[Saved data entries]
*** Begin section ***

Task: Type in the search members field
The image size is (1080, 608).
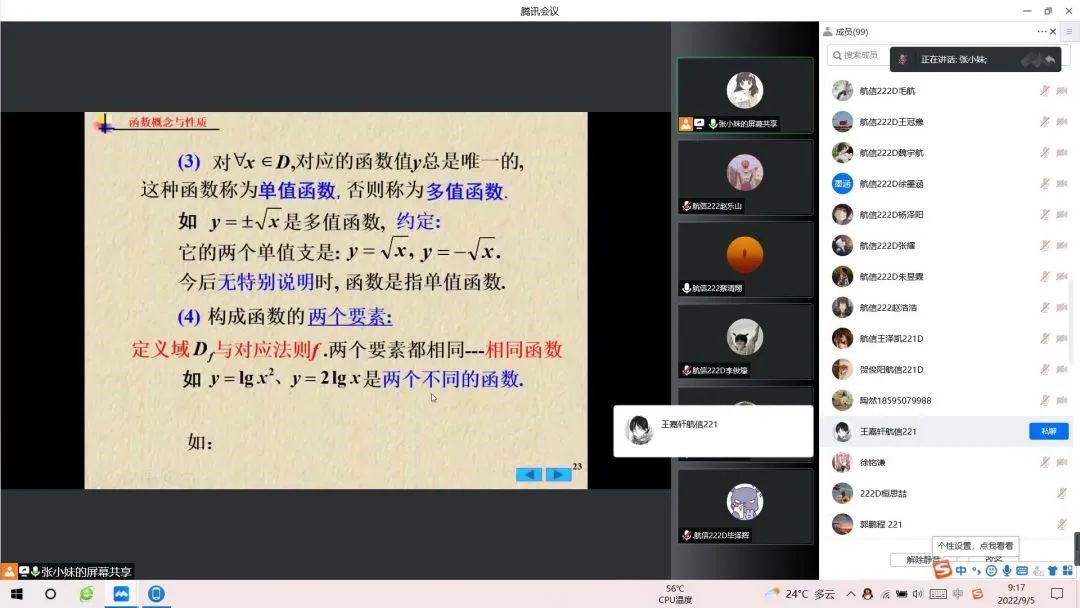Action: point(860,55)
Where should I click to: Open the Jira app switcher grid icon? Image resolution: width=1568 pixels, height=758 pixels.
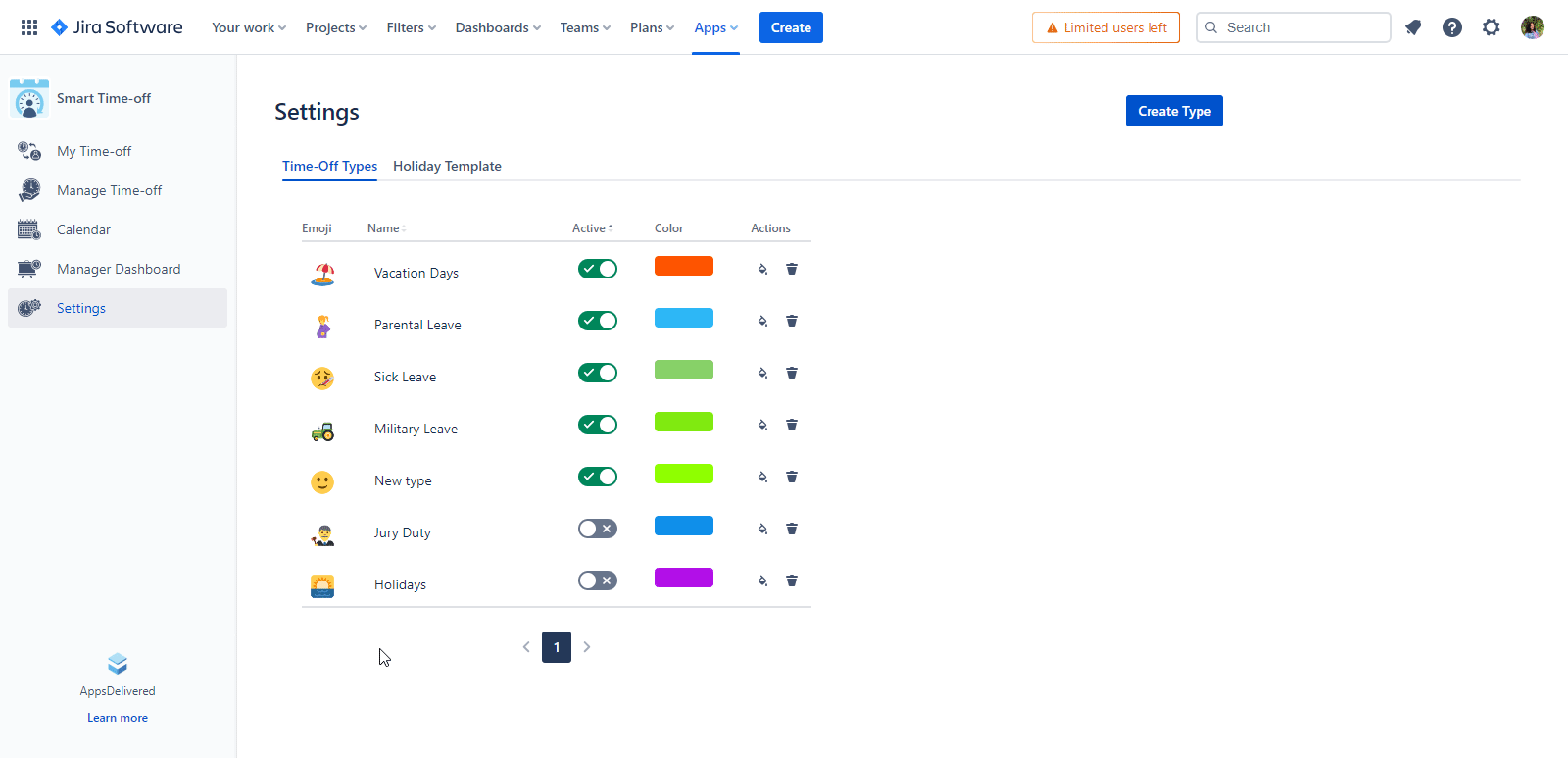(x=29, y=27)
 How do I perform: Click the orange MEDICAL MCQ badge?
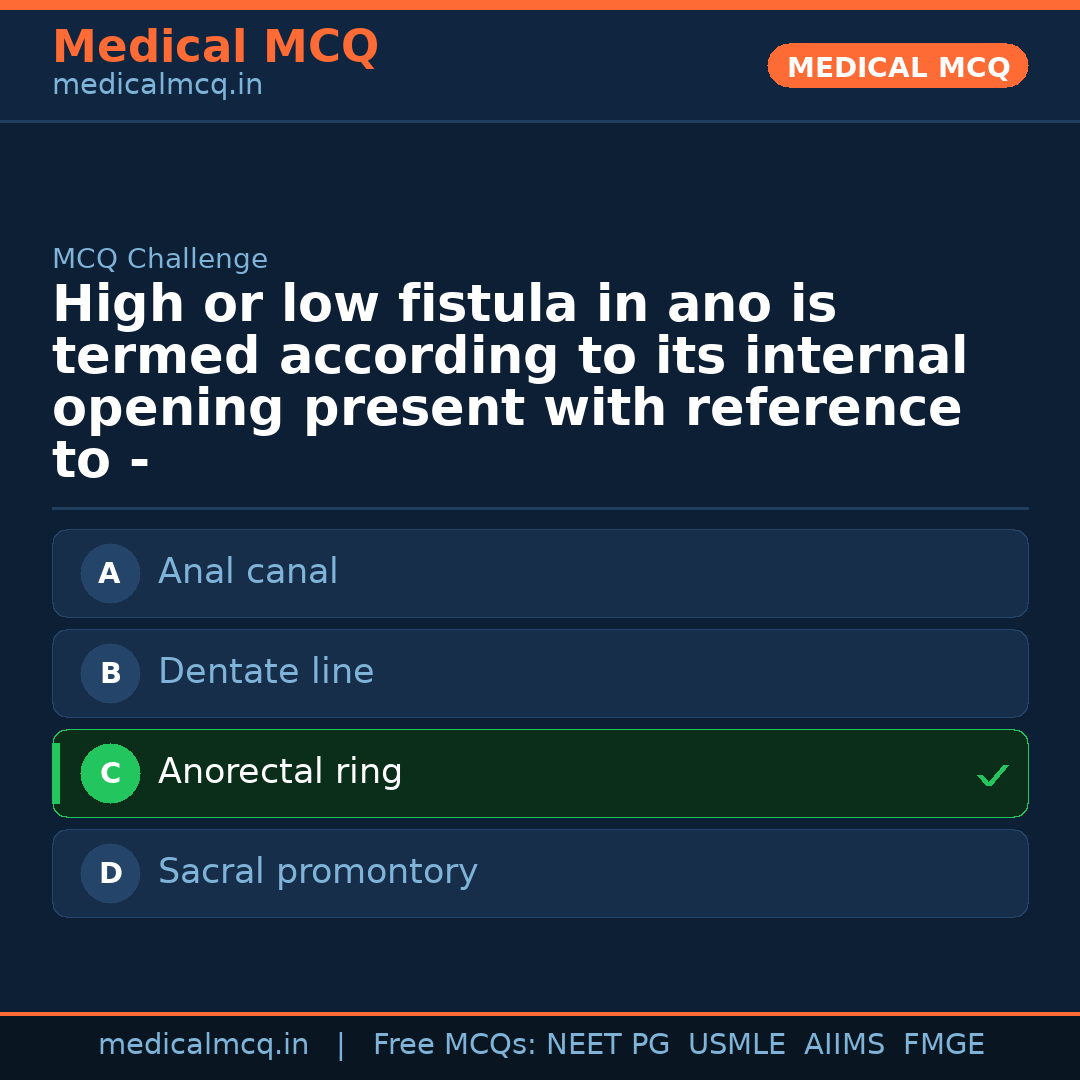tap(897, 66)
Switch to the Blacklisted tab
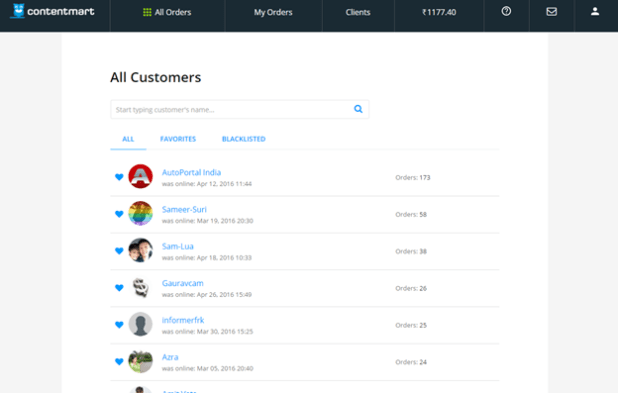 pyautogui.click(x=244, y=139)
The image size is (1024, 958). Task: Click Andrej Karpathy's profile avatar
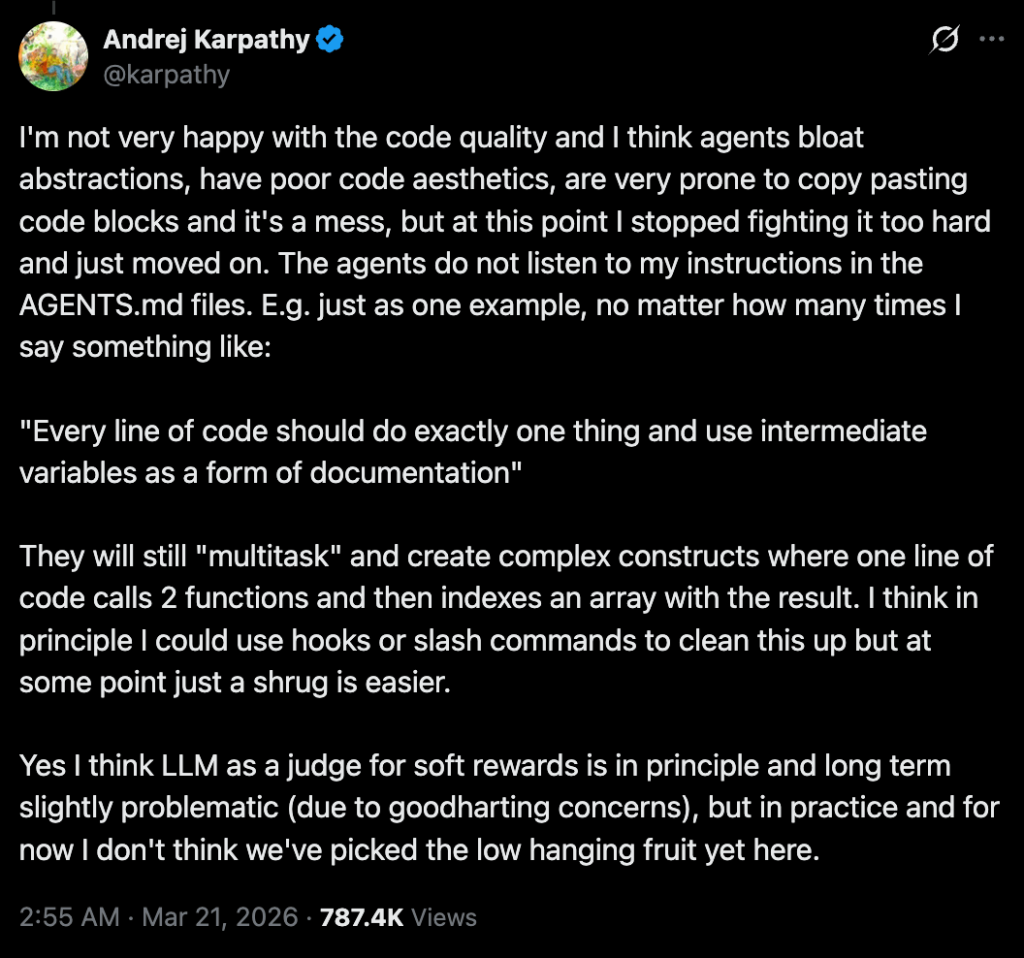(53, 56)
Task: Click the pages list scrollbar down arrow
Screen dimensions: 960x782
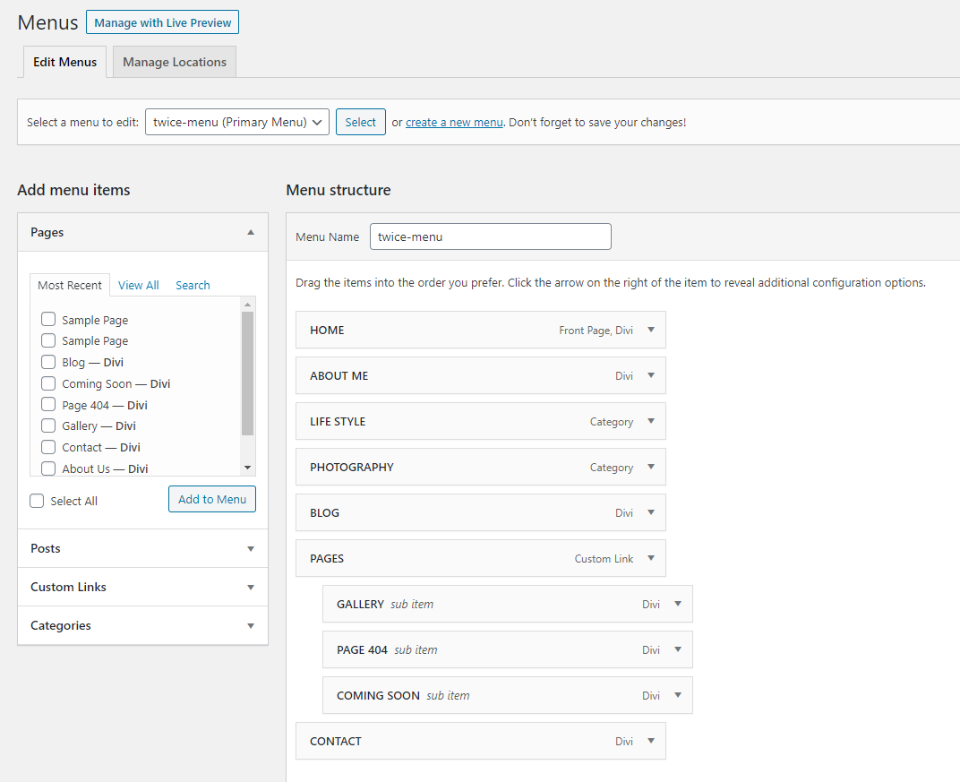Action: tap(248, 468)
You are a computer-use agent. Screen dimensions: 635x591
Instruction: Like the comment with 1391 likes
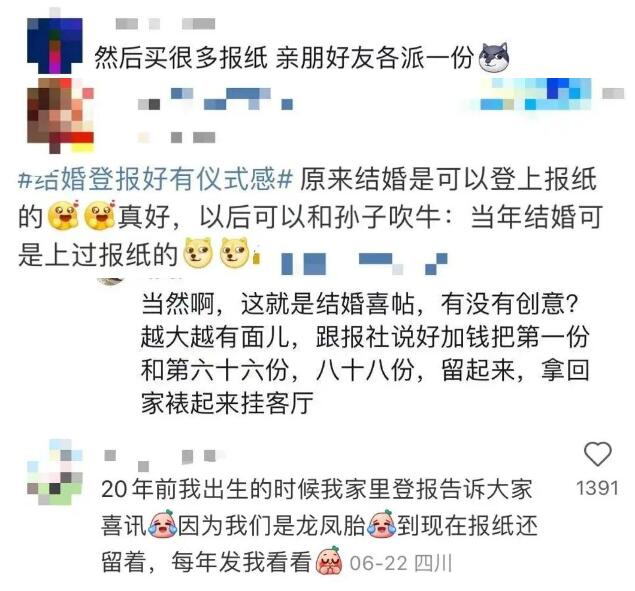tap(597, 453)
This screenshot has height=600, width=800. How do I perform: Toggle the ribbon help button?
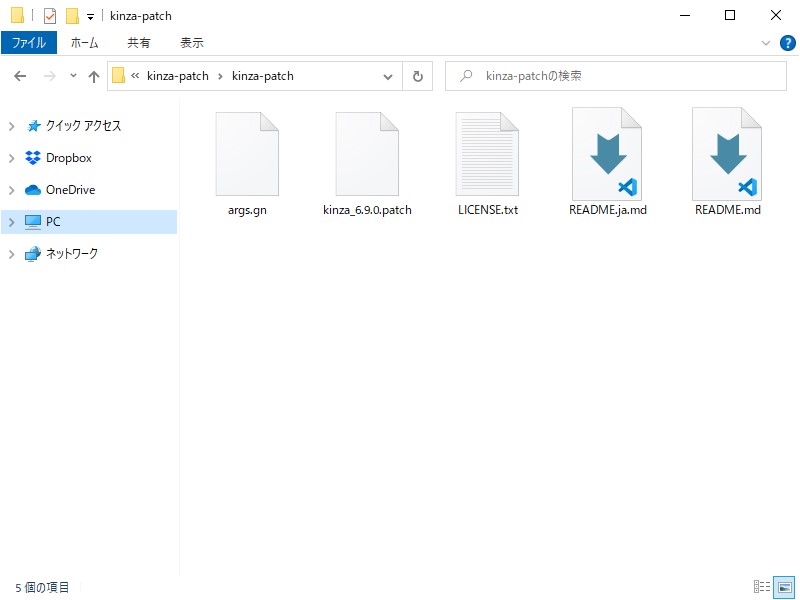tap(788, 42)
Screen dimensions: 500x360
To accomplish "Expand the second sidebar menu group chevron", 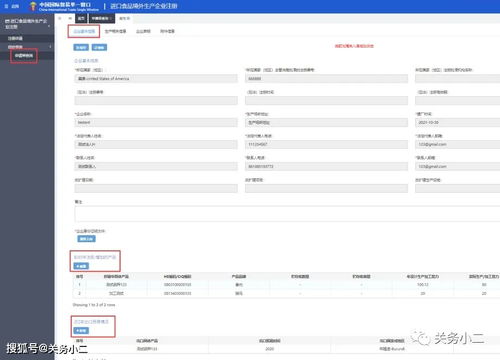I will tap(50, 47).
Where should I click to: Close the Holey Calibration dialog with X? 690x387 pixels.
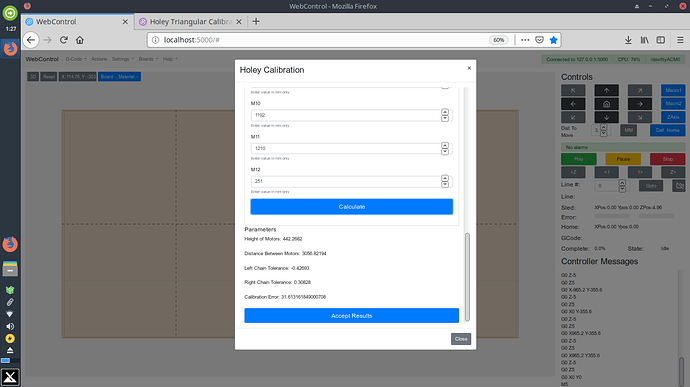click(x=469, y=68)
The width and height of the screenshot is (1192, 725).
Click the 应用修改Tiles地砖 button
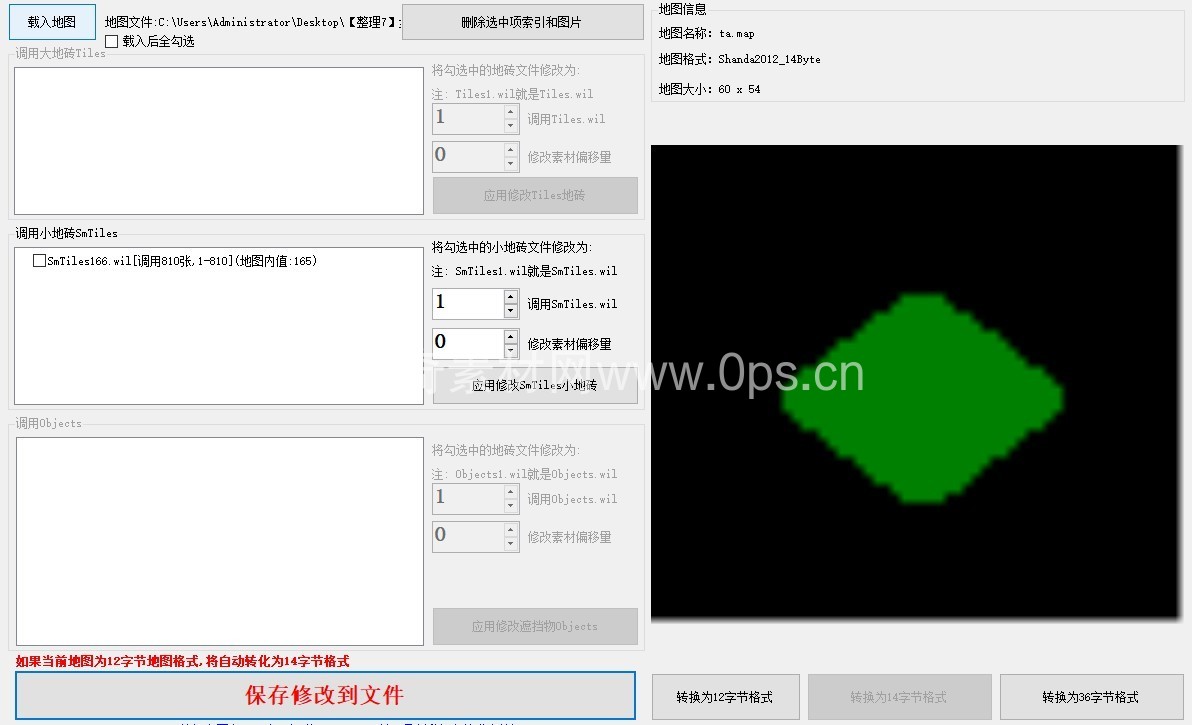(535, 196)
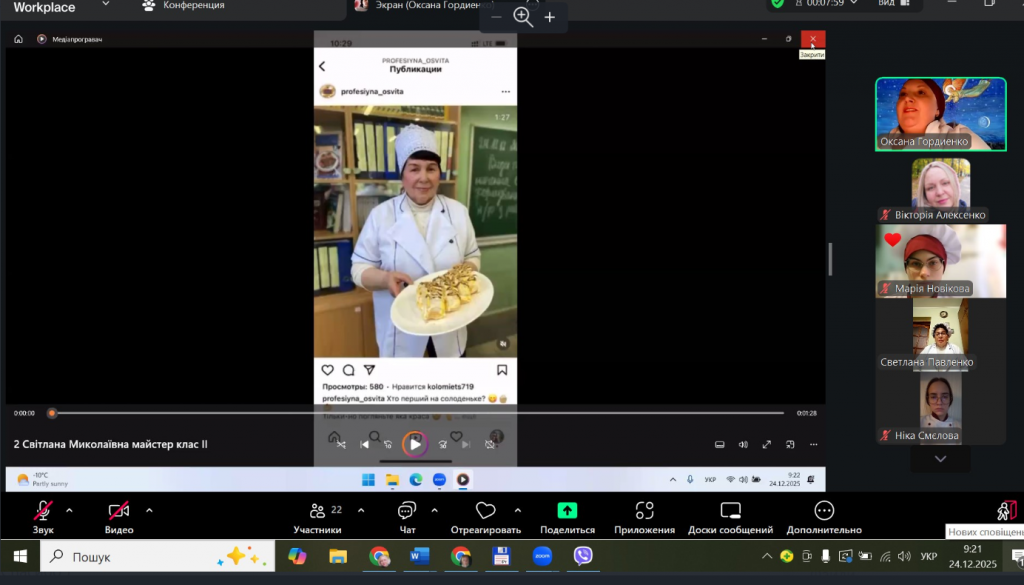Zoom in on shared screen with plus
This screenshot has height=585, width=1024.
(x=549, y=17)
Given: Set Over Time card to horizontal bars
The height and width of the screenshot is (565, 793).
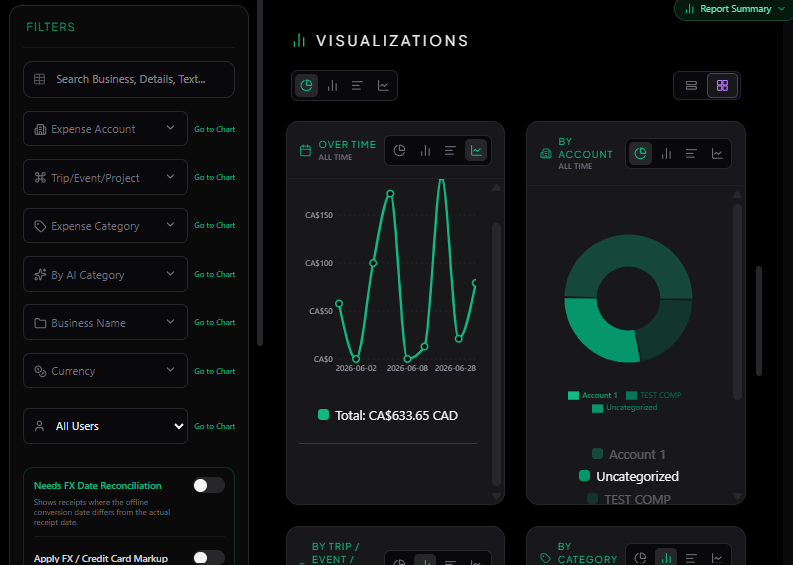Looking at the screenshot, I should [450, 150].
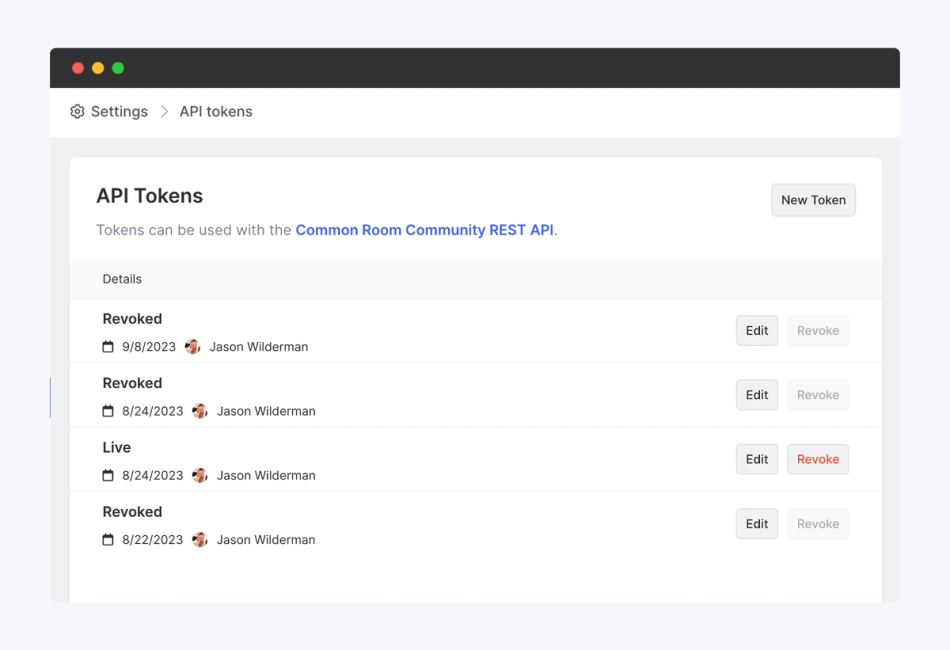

*** End section ***

_Work order_
With the pictures left out, write out exactly the lines above from the one containing "Where should I click to: Open" through the one containing "Screen dimensions: 500x360".

_Answer space_
Where should I click to: Open the Jira app switcher grid icon? Image resolution: width=1568 pixels, height=758 pixels.
(x=29, y=27)
 How do I perform: Click the orange MEDICAL MCQ badge?
tap(897, 66)
Switch to the Blacklisted tab
 pyautogui.click(x=244, y=139)
The image size is (1024, 958). Task: Click Andrej Karpathy's profile avatar
(53, 56)
Task: Click the pages list scrollbar down arrow
Screen dimensions: 960x782
Action: tap(248, 468)
You are a computer-use agent. Screen dimensions: 635x591
Instruction: Like the comment with 1391 likes
tap(597, 453)
This screenshot has height=600, width=800. How do I perform: Toggle the ribbon help button?
tap(788, 42)
Screen dimensions: 500x360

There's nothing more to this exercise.